La filosofía es una práctica. Es una práctica inserta en una cultura, en


una comunidad histórica. Como toda práctica, la filosofía se aprende en el
tiempo que pasa un discípulo con su maestro haciendo filosofía. Como se
aprende herrería o carpintería: uno entra a un taller como aprendiz y, al
lado de los que más saben, que ofician de maestros, uno aprende haciendo.
Claro que ese hacer está atravesado de teorías, interpretaciones, conceptos,
y reflexiones, que se fueron acumulando en la tradición del oficio. Teorías
que el maestro entrega al discípulo haciéndolo partícipe de una
conversación en la que intervienen también todos los predecesores en el
arte. Y esta particular comunidad de haceres y saberes, persiste en el
tiempo porque se da en el marco de instituciones que la hacen posible.

La comunidad maestro-discípulo en torno a una práctica, la tradición


como entrega de saberes, y la institución como marco posibilitante, son los
tres aspectos que quiero destacar en la construcción del rol del docente de
filosofía.

La rutina cotidiana del profesorado pone de manifiesto más claramente


el aspecto institucional, imprescindible para la existencia de los otros dos.
Es un marco estable de obligaciones y de libertad que hace posible el
encuentro reiterado y la interacción planificada.
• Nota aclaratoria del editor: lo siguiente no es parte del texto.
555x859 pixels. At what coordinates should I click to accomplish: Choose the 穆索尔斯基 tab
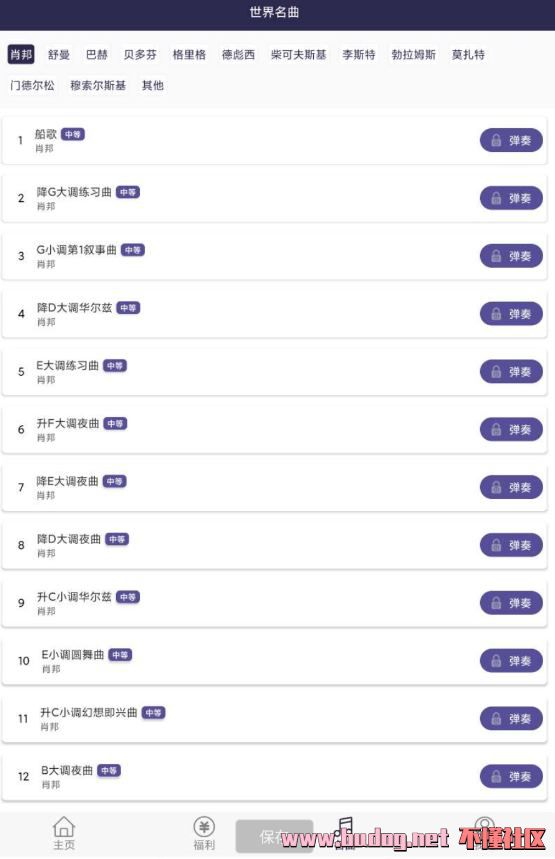click(98, 85)
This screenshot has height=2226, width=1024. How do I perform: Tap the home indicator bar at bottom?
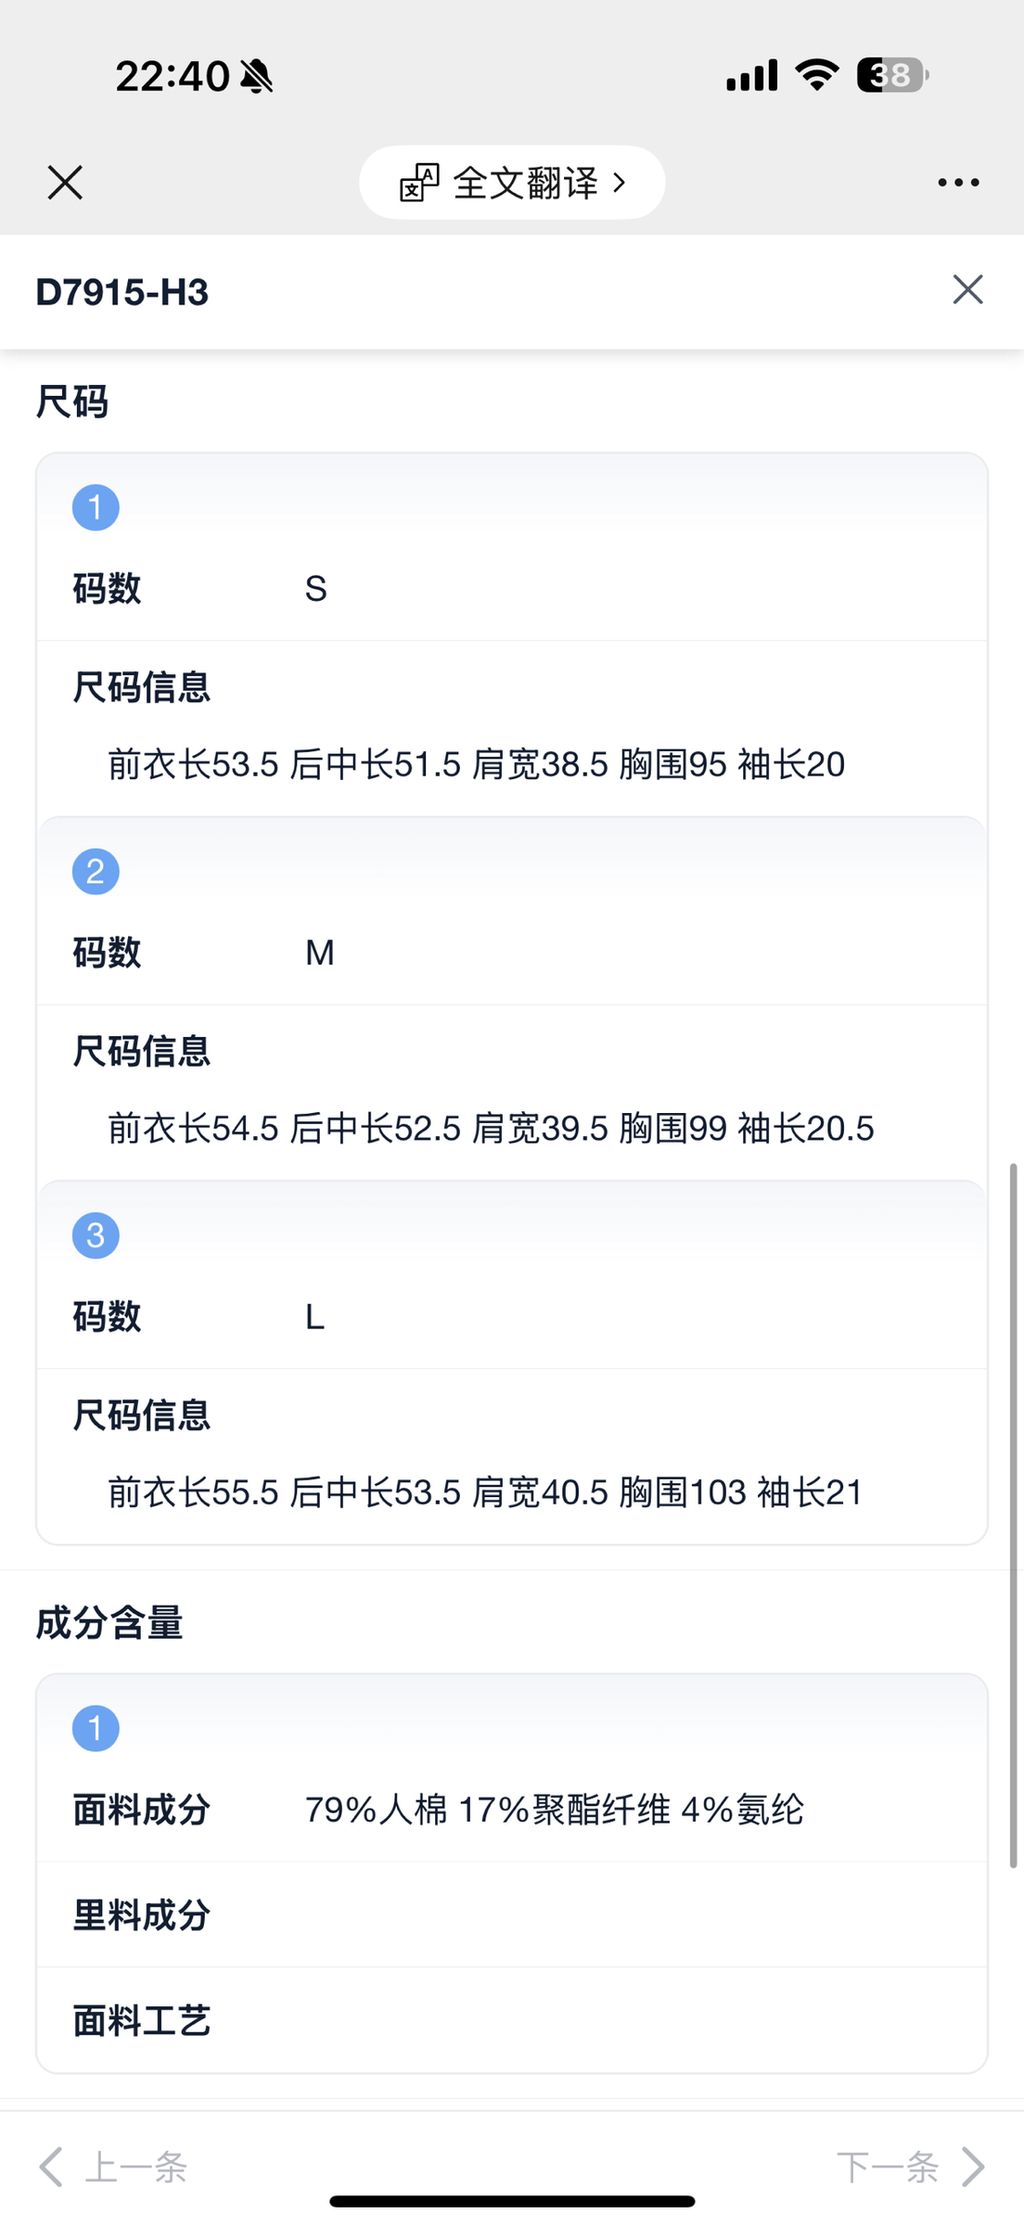click(511, 2201)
Mediante lecturas,
explicaciones, interpretaciones, ensayos, preguntas y respuestas, se re-
edita la conversación de la humanidad en torno a las cuestiones que
motivan la reflexión. Allí es donde se produce la entrega de saberes como
posibilidades para pensar el presente. Esa es la tradición viva.

Que acontezca la formación de una comunidad maestro-discípulo es un


paso ulterior quizás, que supone la institucionalidad y la tradición. Sin
marcos de obligaciones y libertad, y sin conceptos aprendidos
rigurosamente, no es posible una verdadera comunidad filosófica, donde las
prácticas y los saberes se hacen fecundos.

En Santiago del Estero venimos dando los pasos necesarios para la


construcción de una comunidad filosófica. La existencia de los profesorados,
de la continuidad universitaria y de los distintos eventos (cursos, jornadas)
que se hacen cada vez más habituales, configuran el marco institucional
posibilitante. Creo que aún tenemos que exigirnos más, profesores y
alumnos, en el aspecto de apropiarnos de la tradición: el conocimiento a
fondo de quienes nos precedieron en el oficio del pensamiento, de sus
conceptos, categorías y métodos, constituye el haber con el que contamos
para habérnoslas con la realidad presente. Constituye el contenido por el
que el vínculo maestro-discípulo no queda en una formalidad vacía. Así, la
práctica del filosofar puede alcanzar su fin, que es pensar la realidad y
pensarnos en la realidad.

Creo que éste es el horizonte en el que podemos entender los distintos


momentos de la construcción del rol docente.